ONULMAZ YARA

Ve…

Vatan Sağ Olsun!

Zamansız dalından koparılmış fidanı için:

“Vatan sağ olsun” diyen…

Ananın-babanın, denedin-nenenin, bacının gardaşın, eşin-nişanlının…

“Başınız sağ olsun. Mehmet’imiz şehitlik mertebesine erişti, Allah sizlere sağlık versin…”

Diyen Rical’in…

Yaşlı gözlerle o ricalin gözlerinin içine bakarak: “Vatan sağ olsun” derken, ne kadar samimi ve içtenler?

Ve yine o ricalin gözlerinin içine bakarak:

“Senin oğlun, torunun, yiyenin hatta yakınlardan birileri bu vatan uğruna benim fidanım gibi şehit oldu mu?

Bu soruları soran o yanan yüreğin gerçek acısını bilmek mümkün mü?

• Alıştırmalar:
[a] Onulmaz yara yazısına göre, zamansız dalından koparılmış fidanı için ne denir?
[b] Aşağıdaki satırlarda "You are a computer-use" geçen satırla "pyautogui.click(x=243, y=534)" geçen satır ve aralarındakileri, ikisi de dahil, her satır bir dizgi olacak biçimde bir JSON listesine çevir. Resimleri cevaba alma.

• Görev malzemesi:
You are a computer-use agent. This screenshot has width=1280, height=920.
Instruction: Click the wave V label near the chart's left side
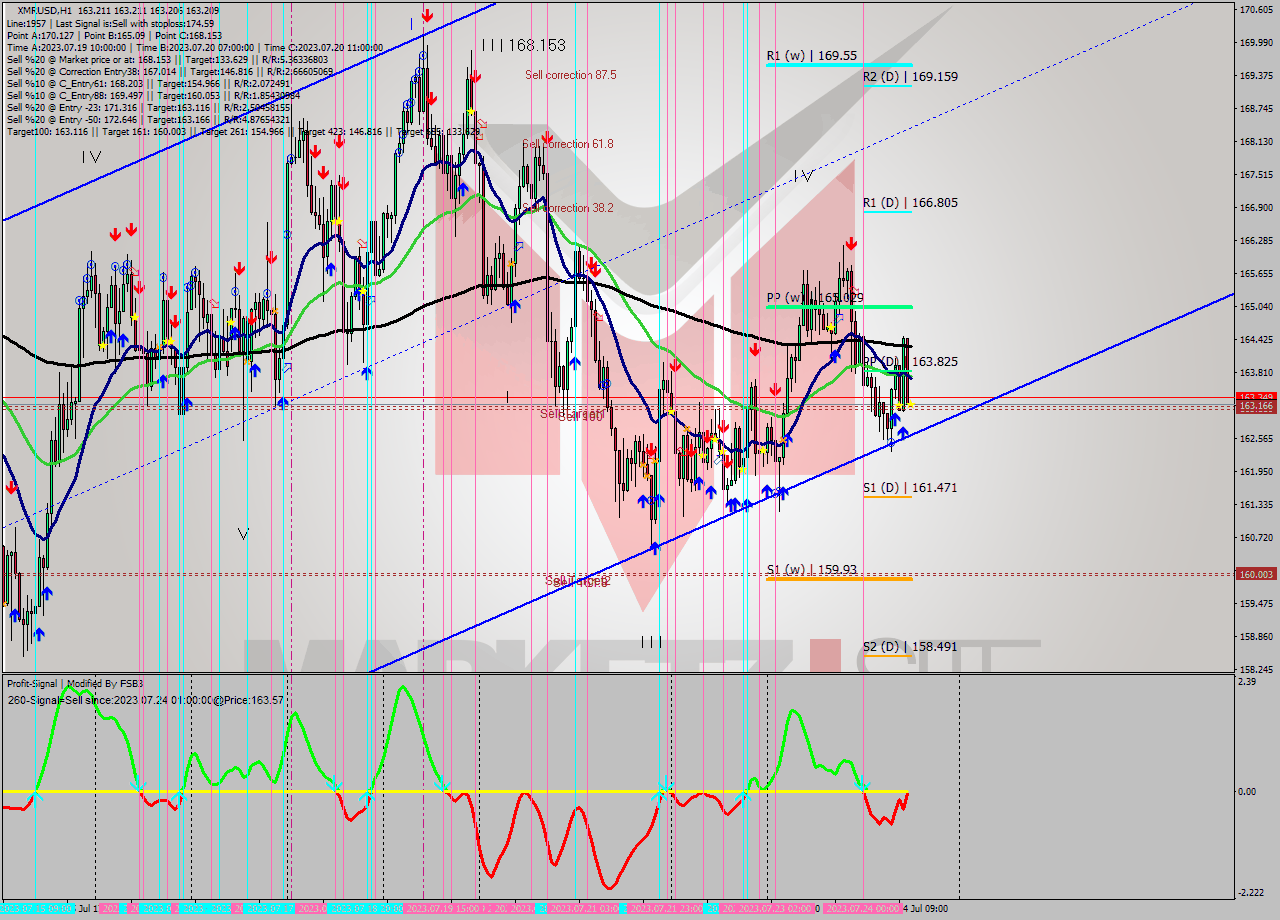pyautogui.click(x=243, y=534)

* * *

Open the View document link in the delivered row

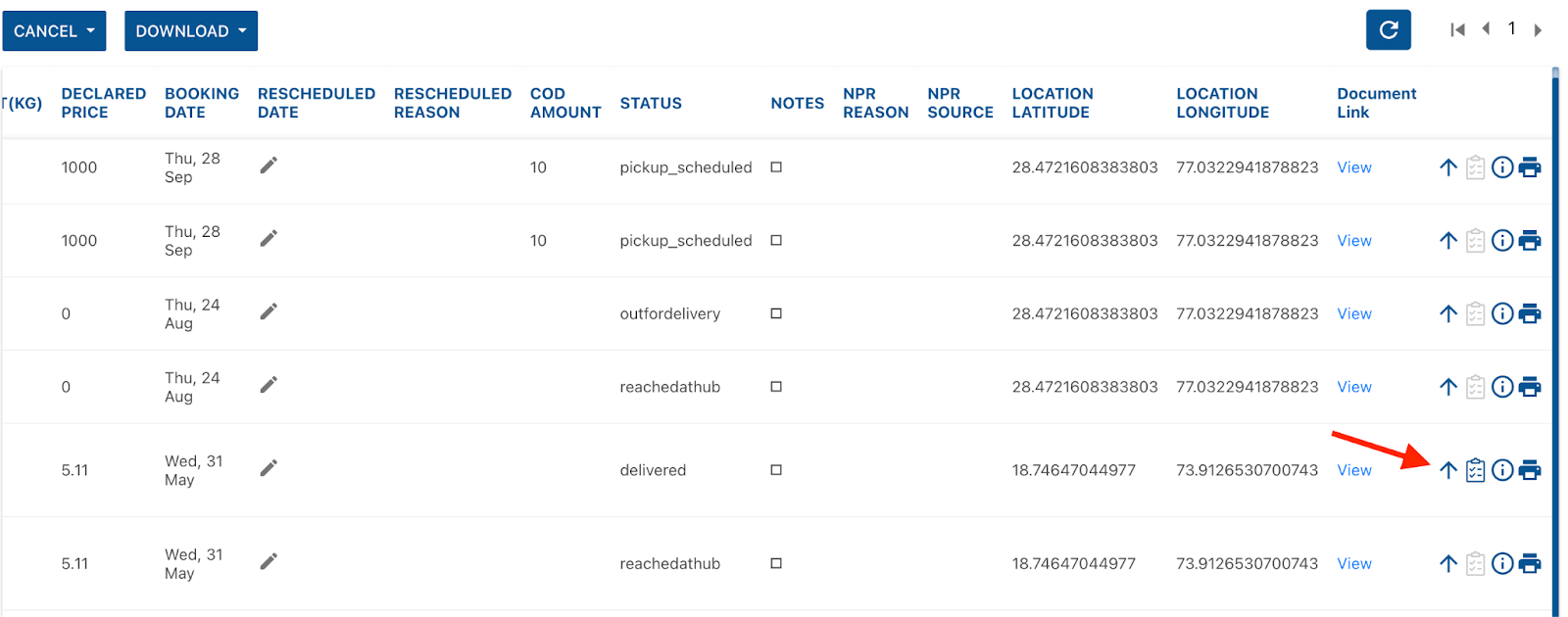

--

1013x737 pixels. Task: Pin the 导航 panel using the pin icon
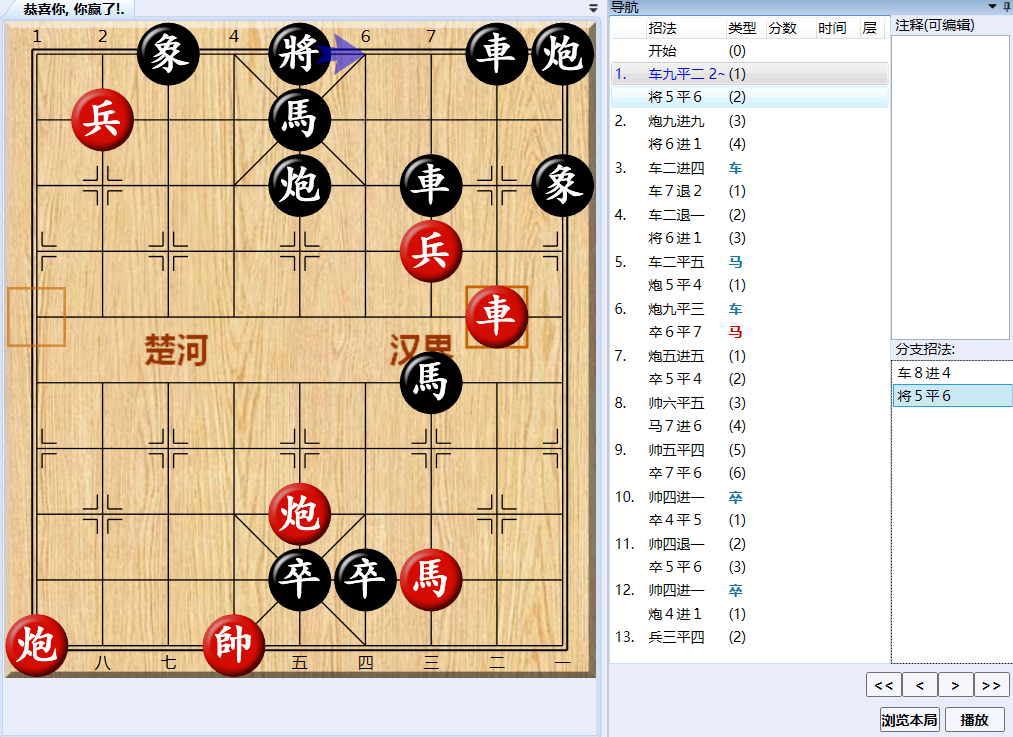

• Çözülmüş alıştırma:
[a] "Vatan sağ olsun" denir.

[b]
[
  "You are a computer-use agent. This screenshot has width=1280, height=920.",
  "Instruction: Click the wave V label near the chart's left side",
  "pyautogui.click(x=243, y=534)"
]